» TASK TO COMPLETE
Pull each line holding "Collapse" out of the entries below.

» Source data
════

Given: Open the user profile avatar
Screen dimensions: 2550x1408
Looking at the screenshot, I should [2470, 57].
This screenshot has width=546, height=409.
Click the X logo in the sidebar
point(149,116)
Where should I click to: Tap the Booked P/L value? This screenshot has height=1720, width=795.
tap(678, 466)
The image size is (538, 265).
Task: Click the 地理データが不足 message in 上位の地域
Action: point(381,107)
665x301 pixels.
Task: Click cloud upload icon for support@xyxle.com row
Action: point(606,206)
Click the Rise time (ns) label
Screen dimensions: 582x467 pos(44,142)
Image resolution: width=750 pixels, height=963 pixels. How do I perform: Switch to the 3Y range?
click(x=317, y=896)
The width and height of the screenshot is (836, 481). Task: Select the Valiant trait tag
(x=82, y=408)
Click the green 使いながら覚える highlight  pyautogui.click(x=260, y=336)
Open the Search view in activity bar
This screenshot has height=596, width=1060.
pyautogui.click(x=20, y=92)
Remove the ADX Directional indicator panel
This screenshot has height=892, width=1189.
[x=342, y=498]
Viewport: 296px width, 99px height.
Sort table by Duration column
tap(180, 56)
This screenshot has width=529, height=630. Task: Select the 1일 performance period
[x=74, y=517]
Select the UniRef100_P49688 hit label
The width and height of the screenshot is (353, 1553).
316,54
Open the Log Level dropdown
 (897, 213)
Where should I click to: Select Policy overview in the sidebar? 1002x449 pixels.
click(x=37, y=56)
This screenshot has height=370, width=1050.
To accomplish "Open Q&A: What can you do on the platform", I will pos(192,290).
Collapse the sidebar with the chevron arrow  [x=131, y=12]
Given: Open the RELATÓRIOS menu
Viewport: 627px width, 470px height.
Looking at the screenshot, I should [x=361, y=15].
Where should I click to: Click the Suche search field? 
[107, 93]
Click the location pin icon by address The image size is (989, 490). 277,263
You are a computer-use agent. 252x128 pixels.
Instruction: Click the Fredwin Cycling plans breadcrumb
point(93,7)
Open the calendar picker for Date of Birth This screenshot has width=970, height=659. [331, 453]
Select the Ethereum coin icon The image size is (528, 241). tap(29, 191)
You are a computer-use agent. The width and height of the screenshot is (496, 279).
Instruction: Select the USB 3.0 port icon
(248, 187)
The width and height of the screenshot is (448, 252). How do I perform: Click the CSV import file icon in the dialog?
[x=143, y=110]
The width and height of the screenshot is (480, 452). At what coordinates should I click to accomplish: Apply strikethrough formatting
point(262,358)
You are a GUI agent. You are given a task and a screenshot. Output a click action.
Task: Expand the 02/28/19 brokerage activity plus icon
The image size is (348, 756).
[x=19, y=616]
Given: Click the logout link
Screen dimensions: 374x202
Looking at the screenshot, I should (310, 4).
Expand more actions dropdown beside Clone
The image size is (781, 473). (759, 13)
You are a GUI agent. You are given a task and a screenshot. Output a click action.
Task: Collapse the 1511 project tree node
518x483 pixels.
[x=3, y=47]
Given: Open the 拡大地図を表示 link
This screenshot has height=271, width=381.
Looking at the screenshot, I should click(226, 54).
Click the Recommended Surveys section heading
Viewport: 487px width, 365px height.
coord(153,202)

════

» WRITTEN ANSWER
Collapse the sidebar with the chevron arrow  [x=131, y=12]
Task: Collapse the 1511 project tree node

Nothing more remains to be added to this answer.